■ WHAT THIS TASK INVOLVES: Output the lines of the records exactly, from the first through the one containing "[Permanent Link to Harga Mobil & Truck Tangki Service". Omit all pictures.

--------------------------------------------------

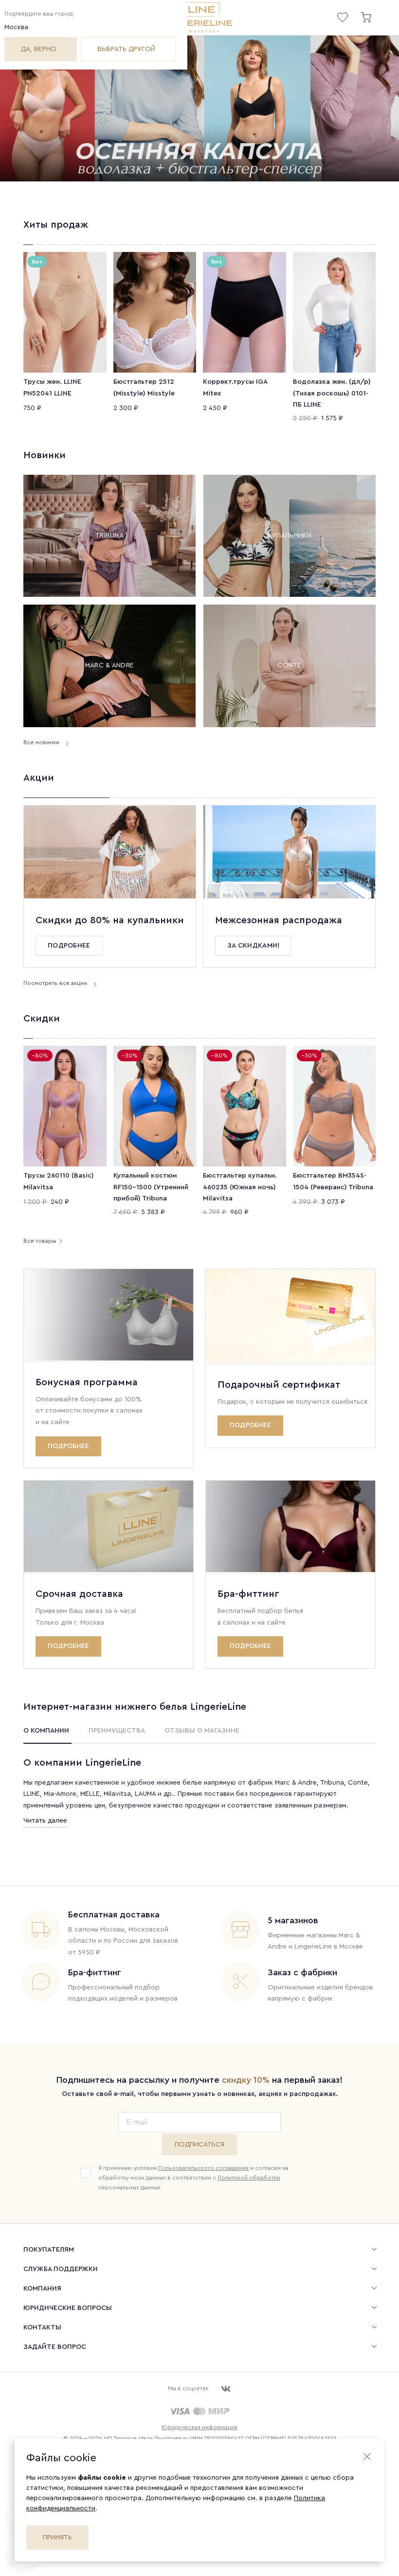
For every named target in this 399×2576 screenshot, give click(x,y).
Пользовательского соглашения (203, 2168)
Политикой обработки (249, 2178)
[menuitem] (199, 2249)
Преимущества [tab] (117, 1730)
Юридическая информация (199, 2427)
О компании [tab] (46, 1730)
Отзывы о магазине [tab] (201, 1730)
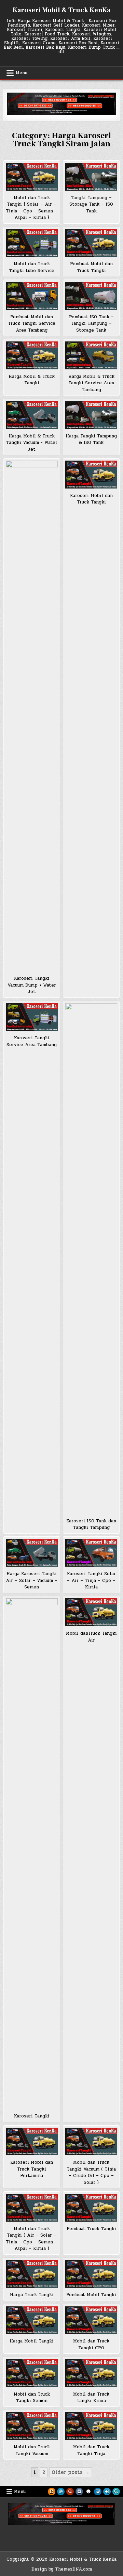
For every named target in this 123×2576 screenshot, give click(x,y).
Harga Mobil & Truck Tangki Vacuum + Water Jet (31, 443)
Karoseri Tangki (32, 2116)
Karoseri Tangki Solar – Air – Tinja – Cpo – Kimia (91, 1580)
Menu (21, 72)
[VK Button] (79, 2491)
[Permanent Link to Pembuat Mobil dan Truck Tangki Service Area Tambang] (32, 296)
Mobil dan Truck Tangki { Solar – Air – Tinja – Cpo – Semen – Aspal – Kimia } (31, 207)
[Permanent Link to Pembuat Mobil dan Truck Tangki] (91, 243)
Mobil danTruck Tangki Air (91, 1637)
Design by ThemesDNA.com (61, 2569)
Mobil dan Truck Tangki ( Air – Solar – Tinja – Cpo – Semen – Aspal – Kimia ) (31, 2238)
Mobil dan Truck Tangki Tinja (91, 2450)
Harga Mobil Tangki (32, 2341)
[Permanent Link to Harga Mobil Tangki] (32, 2320)
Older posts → (71, 2472)
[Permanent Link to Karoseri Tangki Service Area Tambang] (32, 1017)
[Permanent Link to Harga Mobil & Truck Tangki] (32, 355)
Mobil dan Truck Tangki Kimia (91, 2397)
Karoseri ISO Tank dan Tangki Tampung (91, 1524)
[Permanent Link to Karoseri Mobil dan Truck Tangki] (91, 475)
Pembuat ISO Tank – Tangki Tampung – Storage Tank (91, 324)
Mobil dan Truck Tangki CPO (91, 2344)
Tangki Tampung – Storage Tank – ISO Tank (91, 204)
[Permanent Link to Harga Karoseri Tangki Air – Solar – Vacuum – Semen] (32, 1553)
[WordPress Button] (61, 2491)
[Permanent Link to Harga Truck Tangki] (32, 2274)
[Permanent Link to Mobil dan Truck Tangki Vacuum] (32, 2426)
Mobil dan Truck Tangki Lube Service (31, 267)
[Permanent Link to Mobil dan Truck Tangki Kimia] (91, 2373)
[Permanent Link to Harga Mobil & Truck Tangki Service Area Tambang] (91, 355)
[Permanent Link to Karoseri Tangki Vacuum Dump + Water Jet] (32, 716)
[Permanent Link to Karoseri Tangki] (32, 1853)
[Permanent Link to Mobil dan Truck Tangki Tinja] (91, 2426)
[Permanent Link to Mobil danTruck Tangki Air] (91, 1612)
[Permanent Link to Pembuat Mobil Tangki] (91, 2274)
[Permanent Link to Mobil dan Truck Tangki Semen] (32, 2373)
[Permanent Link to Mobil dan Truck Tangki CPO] (91, 2320)
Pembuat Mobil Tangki (91, 2294)
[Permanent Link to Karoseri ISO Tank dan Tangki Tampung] (91, 1258)
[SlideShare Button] (97, 2491)
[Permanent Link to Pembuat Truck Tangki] (91, 2208)
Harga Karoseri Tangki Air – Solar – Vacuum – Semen (31, 1580)
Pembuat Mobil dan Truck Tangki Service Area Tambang (31, 324)
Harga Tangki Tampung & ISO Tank (91, 439)
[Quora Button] (70, 2491)
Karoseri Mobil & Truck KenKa (61, 10)
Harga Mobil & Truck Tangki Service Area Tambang (91, 383)
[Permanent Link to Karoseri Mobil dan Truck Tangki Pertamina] (32, 2142)
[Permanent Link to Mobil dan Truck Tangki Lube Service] (32, 243)
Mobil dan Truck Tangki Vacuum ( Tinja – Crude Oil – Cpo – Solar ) (91, 2172)
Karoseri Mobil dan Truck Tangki (91, 499)
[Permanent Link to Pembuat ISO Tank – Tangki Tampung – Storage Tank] (91, 296)
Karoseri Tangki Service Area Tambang (31, 1041)
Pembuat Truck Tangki (91, 2228)
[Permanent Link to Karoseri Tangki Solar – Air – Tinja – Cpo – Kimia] (91, 1553)
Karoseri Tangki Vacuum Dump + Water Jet (32, 985)
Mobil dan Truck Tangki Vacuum (32, 2450)
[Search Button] (116, 2491)
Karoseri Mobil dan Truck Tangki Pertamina (31, 2169)
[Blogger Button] (51, 2491)
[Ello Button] (88, 2491)
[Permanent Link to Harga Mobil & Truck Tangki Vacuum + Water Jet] (32, 415)
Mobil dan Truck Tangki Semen (32, 2397)
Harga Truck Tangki (32, 2294)
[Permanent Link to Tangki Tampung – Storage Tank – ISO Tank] (91, 177)
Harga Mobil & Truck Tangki (32, 380)
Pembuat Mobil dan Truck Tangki (91, 267)
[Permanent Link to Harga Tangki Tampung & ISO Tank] (91, 415)
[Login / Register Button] (107, 2491)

--------------------------------------------------

■ ANSWER BOX:
For every named target in this 399×2576 screenshot, give click(x,y).
Пользовательского соглашения (203, 2168)
Политикой обработки (249, 2178)
[menuitem] (199, 2249)
Преимущества [tab] (117, 1730)
Юридическая информация (199, 2427)
О компании [tab] (46, 1730)
Отзывы о магазине [tab] (201, 1730)
For every named target in this 123×2576 screenshot, give click(x,y).
Harga Mobil & Truck Tangki Vacuum + Water Jet (31, 443)
Karoseri Tangki (32, 2116)
Karoseri Tangki Solar – Air – Tinja – Cpo – Kimia (91, 1580)
Menu (21, 72)
[VK Button] (79, 2491)
[Permanent Link to Pembuat Mobil dan Truck Tangki Service Area Tambang] (32, 296)
Mobil dan Truck Tangki { Solar – Air – Tinja – Cpo – Semen – Aspal – Kimia } (31, 207)
[Permanent Link to Pembuat Mobil dan Truck Tangki] (91, 243)
Mobil danTruck Tangki Air (91, 1637)
Design by ThemesDNA.com (61, 2569)
Mobil dan Truck Tangki ( Air – Solar – Tinja – Cpo – Semen – Aspal – Kimia ) (31, 2238)
Mobil dan Truck Tangki Tinja (91, 2450)
Harga Mobil Tangki (32, 2341)
[Permanent Link to Harga Mobil Tangki] (32, 2320)
Older posts → (71, 2472)
[Permanent Link to Karoseri Tangki Service Area Tambang] (32, 1017)
[Permanent Link to Harga Mobil & Truck Tangki] (32, 355)
Mobil dan Truck Tangki Kimia (91, 2397)
Karoseri ISO Tank dan Tangki Tampung (91, 1524)
[Permanent Link to Karoseri Mobil dan Truck Tangki] (91, 475)
Pembuat ISO Tank – Tangki Tampung – Storage Tank (91, 324)
Mobil dan Truck Tangki CPO (91, 2344)
Tangki Tampung – Storage Tank – ISO Tank (91, 204)
[Permanent Link to Harga Karoseri Tangki Air – Solar – Vacuum – Semen] (32, 1553)
[WordPress Button] (61, 2491)
[Permanent Link to Harga Truck Tangki] (32, 2274)
[Permanent Link to Mobil dan Truck Tangki Vacuum] (32, 2426)
Mobil dan Truck Tangki Lube Service (31, 267)
[Permanent Link to Mobil dan Truck Tangki Kimia] (91, 2373)
[Permanent Link to Harga Mobil & Truck Tangki Service Area Tambang] (91, 355)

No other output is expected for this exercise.